Mi pare di vedermelo ancora dinanzi!

Cappellone di feltro nero; abito nero abbottonato fino al mento; scarpe grosse e mazza ruvida e nodosa, girata spesso fra le mani quasi per tentare di allungarla o di assottigliarla; corpo solido, tarchiato, con spalle ampie, torace largo, e gambe un po’ curve come quelle di un cavallerizzo; fisonomia aperta, a cui avrebbero dato fallace espressione di ruvidezza la barba grigiastra arruffata, e il naso grosso schiacciato alquanto, senza la dolce espressione dello sguardo e delle labbra che sorridevano spesso sotto i baffi irsuti.

Mi pare di vedermelo ancora dinanzi, e di sentirlo parlare con quella voce strana, arrochita, esitante che udita una volta non si dimenticava più.

— Studiate medicina?

— No.

— Che cosa studiate?

— Mi occupo di letteratura.

— Ah!

Quest’ah! commiserativo anzi spregiativo chiuse la nostra prima conversazione, avvenuta per le scale una mattina che il portinaio aveva fatto lo sbaglio di scambiarci le lettere.
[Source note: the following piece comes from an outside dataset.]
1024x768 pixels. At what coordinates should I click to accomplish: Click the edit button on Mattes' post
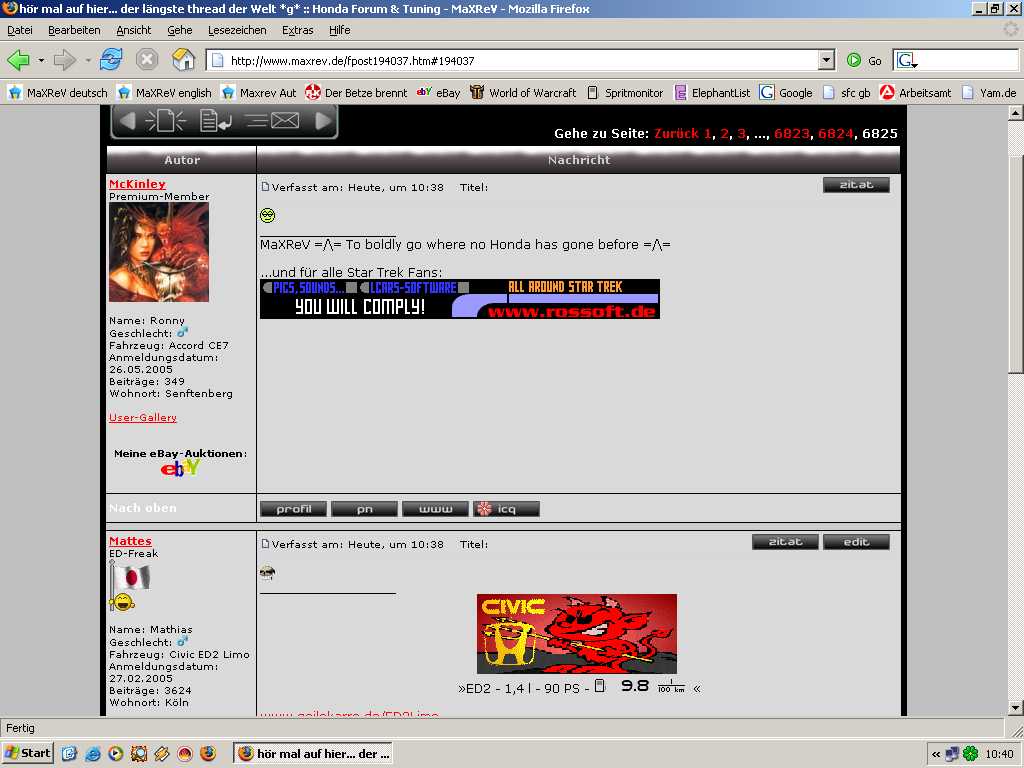tap(855, 542)
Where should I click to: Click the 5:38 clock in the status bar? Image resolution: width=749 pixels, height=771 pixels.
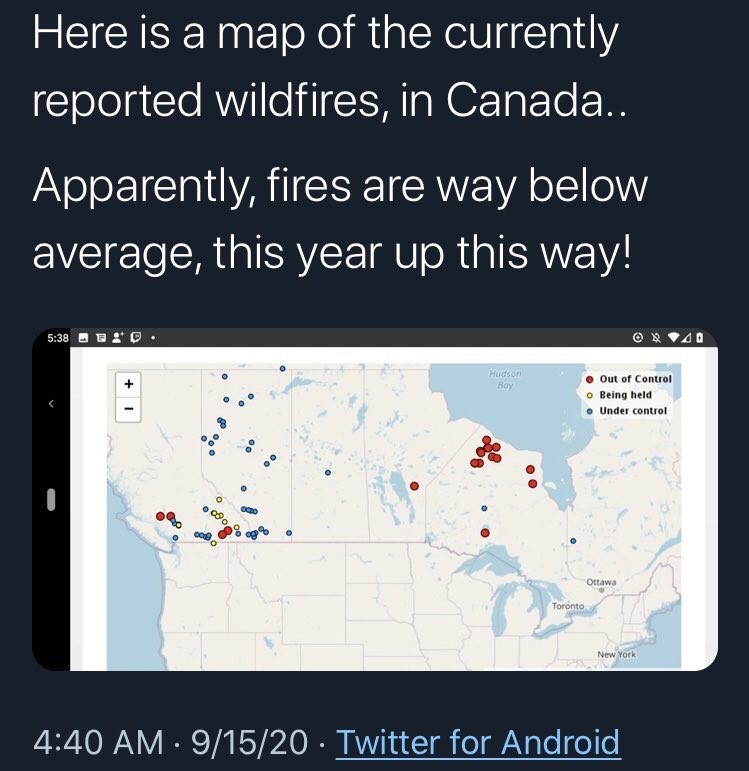click(x=58, y=338)
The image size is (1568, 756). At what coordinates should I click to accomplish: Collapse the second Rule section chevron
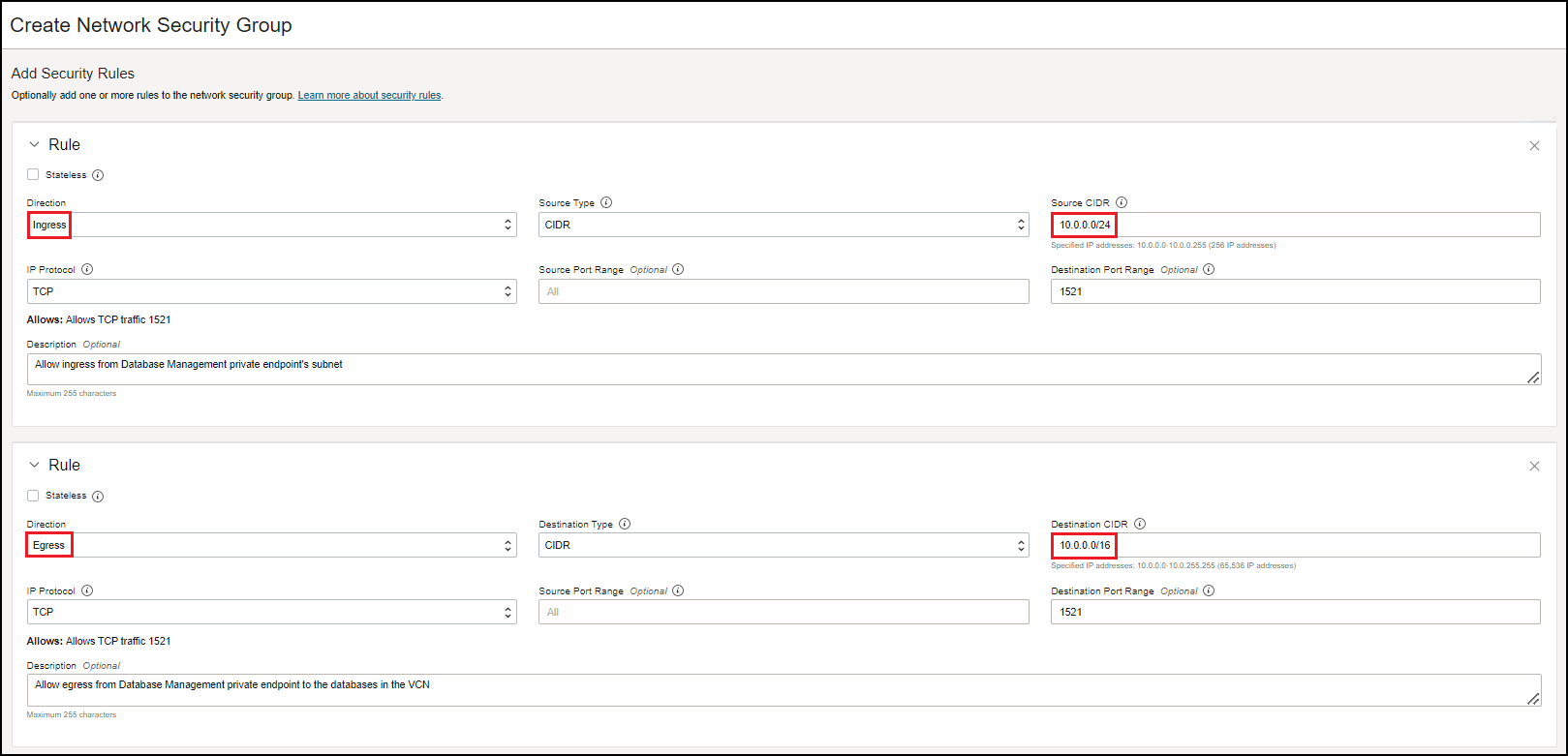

Così seppi che quel mio coinquilino incontrato raramente e che aveva eccitato la mia curiosità sin dalla prima volta che lo avevo visto, si chiamava Dottor Piccottini (Anselmo): il suo biglietto da visita chiudeva il nome fra una parentesi non so per quale misteriosa ragione.

Giacchè c’era molto del misterioso nella persona di quell’uomo e nelle sue abitudini chiuse, riserbatissime.

Il titolo di dottore fu un pretesto per avvicinarlo. Ebbi il consulto richiesto intorno a una mia immaginaria malattia; tornai da lui per fargli sapere l’ottimo risultato della cura che non avevo fatto; entrai nelle sue grazie; divenni da lì a non molto il suo confidente. All’ultimo seppi che aveva una figlia con sè, e un giorno potei anche vederla. Somigliava al padre nei lineamenti: era però snella, e la carnagione bianca e rosea la rendeva piacente assai.

Mi accorsi subito che avevo da fare con uno scienziato un po’ stravagante, originalissimo. Voleva a tutti i costi che mi mettessi a studiare medicina.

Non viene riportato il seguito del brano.